Entries supplied:
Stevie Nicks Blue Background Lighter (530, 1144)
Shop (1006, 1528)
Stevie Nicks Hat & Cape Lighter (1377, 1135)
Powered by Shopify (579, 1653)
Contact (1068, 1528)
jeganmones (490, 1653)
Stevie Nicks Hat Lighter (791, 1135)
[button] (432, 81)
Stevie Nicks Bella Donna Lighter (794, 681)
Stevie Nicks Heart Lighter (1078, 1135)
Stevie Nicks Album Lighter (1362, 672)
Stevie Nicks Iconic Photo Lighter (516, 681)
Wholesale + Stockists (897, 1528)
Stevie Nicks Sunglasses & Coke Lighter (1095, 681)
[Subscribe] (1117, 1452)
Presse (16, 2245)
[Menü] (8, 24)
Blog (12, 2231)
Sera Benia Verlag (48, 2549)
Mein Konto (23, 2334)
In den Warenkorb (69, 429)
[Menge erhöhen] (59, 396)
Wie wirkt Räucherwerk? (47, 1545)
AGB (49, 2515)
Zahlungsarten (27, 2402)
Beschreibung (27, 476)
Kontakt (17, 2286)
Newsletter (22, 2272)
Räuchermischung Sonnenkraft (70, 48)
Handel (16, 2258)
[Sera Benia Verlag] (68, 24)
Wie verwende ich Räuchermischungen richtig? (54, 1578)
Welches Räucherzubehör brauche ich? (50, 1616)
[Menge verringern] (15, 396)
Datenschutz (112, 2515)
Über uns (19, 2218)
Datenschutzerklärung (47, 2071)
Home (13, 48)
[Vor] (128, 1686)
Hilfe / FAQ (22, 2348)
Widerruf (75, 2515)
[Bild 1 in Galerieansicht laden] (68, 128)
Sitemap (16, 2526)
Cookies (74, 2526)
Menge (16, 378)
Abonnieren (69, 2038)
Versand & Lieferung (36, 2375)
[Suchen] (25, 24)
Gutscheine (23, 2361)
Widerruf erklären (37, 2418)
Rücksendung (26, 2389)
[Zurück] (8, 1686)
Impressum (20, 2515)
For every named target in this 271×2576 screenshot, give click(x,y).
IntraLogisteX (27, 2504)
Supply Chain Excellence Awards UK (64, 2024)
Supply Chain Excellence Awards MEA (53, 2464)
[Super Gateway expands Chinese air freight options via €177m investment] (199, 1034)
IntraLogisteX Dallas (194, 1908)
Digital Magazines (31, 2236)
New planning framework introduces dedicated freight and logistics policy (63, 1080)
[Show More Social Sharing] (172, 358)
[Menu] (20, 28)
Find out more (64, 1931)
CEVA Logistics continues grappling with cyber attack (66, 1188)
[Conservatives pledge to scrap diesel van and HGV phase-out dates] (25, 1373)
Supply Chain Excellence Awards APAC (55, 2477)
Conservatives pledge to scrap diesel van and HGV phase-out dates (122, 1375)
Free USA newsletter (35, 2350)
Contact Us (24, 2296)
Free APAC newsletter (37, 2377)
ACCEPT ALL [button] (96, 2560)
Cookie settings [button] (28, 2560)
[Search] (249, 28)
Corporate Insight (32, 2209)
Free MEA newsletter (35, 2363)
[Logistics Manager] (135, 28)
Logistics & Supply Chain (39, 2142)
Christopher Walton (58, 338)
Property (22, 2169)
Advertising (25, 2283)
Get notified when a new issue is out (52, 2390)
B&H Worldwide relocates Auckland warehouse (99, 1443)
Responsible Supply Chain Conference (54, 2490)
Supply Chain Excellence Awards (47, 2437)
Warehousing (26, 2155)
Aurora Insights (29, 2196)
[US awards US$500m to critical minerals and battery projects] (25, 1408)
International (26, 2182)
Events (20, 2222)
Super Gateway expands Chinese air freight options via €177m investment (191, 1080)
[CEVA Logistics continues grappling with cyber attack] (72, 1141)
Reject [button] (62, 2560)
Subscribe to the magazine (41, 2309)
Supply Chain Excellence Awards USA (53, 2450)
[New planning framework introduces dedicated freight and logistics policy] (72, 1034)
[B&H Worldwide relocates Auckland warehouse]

The task: Retype only the stretch of lines above starting at the one with "[Suchen] (25, 24)" and stopping at the one with "Get notified when", exactly as written, with both kept.

Solution for this task:
[Suchen] (25, 24)
Gutscheine (23, 2361)
Widerruf erklären (37, 2418)
Rücksendung (26, 2389)
[Zurück] (8, 1686)
Impressum (20, 2515)
For every named target in this 271×2576 screenshot, give click(x,y).
IntraLogisteX (27, 2504)
Supply Chain Excellence Awards UK (64, 2024)
Supply Chain Excellence Awards MEA (53, 2464)
[Super Gateway expands Chinese air freight options via €177m investment] (199, 1034)
IntraLogisteX Dallas (194, 1908)
Digital Magazines (31, 2236)
New planning framework introduces dedicated freight and logistics policy (63, 1080)
[Show More Social Sharing] (172, 358)
[Menu] (20, 28)
Find out more (64, 1931)
CEVA Logistics continues grappling with cyber attack (66, 1188)
[Conservatives pledge to scrap diesel van and HGV phase-out dates] (25, 1373)
Supply Chain Excellence Awards APAC (55, 2477)
Conservatives pledge to scrap diesel van and HGV phase-out dates (122, 1375)
Free USA newsletter (35, 2350)
Contact Us (24, 2296)
Free APAC newsletter (37, 2377)
ACCEPT ALL [button] (96, 2560)
Cookie settings [button] (28, 2560)
[Search] (249, 28)
Corporate Insight (32, 2209)
Free MEA newsletter (35, 2363)
[Logistics Manager] (135, 28)
Logistics & Supply Chain (39, 2142)
Christopher Walton (58, 338)
Property (22, 2169)
Advertising (25, 2283)
Get notified when a new issue is out (52, 2390)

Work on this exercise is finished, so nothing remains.